あ、そうか。2人きりになる想定をまったくしていなかった。
 
 春輝くんの部屋に入って、促されるまま座布団に腰を下ろす。春輝くんが「飲み物持ってくるので待っててください」とドアを閉めると、急に静けさが襲ってきた。

 やばい、緊張する。春輝くんの家なんだ。きちっと整理された本棚や勉強机。部屋の一角には柊奏多コーナーと思われる場所があった。雑誌やアクスタ、Asterのグッズのようなものが並んでいる。本棚も、よく見ると柊奏多の名前がある雑誌のようだ。

 俺の部屋と違って整頓されているなぁと思った。俺の部屋はゲームのコントローラーがそこらに転がっていたり、洋服がそのままになっていたりする。

 深呼吸して落ち着こうとして、呼吸が震えた。1人で思わず笑ってしまう。意識するとダメだから、動いていよう。慣れない浴衣の袖を気にしながら、目の前の袋をがさがさと確認する。色々買ったなぁ。

 ミニテーブルの上に買ったものを出して並べていく。袋を1つ1つ丁寧に畳む作業も、あっという間に終わってしまった。

 開かないドアを見つめて、そわそわしてしまう。遠くで春輝くんがお母さんと話しているのがわかった。

「理玖せんぱーい、うちの母がこれも持ってけって。食べますか?」

 部屋着になった春輝くんが戻ってきた。動きやすそうなリラックスした姿は新鮮だった。

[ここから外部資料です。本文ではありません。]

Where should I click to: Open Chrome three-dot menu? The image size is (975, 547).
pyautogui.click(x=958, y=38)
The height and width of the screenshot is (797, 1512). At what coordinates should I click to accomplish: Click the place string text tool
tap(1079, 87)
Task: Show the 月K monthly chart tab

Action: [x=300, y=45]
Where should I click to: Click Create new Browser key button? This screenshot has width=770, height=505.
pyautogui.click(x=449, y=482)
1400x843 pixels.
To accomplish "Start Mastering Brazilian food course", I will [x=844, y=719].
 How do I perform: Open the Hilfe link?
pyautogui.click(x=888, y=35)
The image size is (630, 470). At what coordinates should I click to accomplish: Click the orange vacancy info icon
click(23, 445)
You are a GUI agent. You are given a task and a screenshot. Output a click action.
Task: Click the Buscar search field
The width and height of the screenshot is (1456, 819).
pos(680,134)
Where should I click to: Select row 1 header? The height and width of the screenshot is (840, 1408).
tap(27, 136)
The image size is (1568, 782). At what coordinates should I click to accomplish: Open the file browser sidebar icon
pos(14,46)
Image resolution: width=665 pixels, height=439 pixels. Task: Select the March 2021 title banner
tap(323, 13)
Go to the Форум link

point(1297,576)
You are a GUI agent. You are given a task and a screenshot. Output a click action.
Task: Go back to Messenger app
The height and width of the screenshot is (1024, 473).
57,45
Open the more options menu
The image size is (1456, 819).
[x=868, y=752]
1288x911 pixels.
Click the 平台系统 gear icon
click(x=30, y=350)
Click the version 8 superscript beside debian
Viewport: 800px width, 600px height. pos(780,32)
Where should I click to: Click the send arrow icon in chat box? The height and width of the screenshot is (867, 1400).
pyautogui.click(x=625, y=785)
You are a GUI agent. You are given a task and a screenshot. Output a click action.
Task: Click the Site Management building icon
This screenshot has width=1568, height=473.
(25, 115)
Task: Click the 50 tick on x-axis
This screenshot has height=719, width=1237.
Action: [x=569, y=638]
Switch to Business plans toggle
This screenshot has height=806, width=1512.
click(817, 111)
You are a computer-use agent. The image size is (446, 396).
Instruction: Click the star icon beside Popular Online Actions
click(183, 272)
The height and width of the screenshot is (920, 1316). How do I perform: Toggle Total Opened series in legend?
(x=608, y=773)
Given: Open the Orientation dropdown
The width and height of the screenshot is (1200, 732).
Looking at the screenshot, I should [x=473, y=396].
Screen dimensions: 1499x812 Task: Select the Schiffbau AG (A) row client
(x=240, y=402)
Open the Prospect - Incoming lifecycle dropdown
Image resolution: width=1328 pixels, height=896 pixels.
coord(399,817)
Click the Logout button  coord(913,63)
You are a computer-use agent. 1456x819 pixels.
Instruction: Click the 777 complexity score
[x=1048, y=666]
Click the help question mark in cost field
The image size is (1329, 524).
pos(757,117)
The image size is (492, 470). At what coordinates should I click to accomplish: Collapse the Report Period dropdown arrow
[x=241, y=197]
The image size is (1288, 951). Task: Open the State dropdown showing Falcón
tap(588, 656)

 春輝くんは食べやすいサイズに切ってあるスイカや皿、コップなどをおぼんに乗せて、両脇にペットボトルを抱えている。

「食べる。ありがとうございます!」

 廊下の先にあるリビングまで届く声が出せたか自信がなかったが、できる限り大声で叫んだ。春輝くんのお母さんの「どういたしまして」が聞こえたので、俺の声が届いたらしい。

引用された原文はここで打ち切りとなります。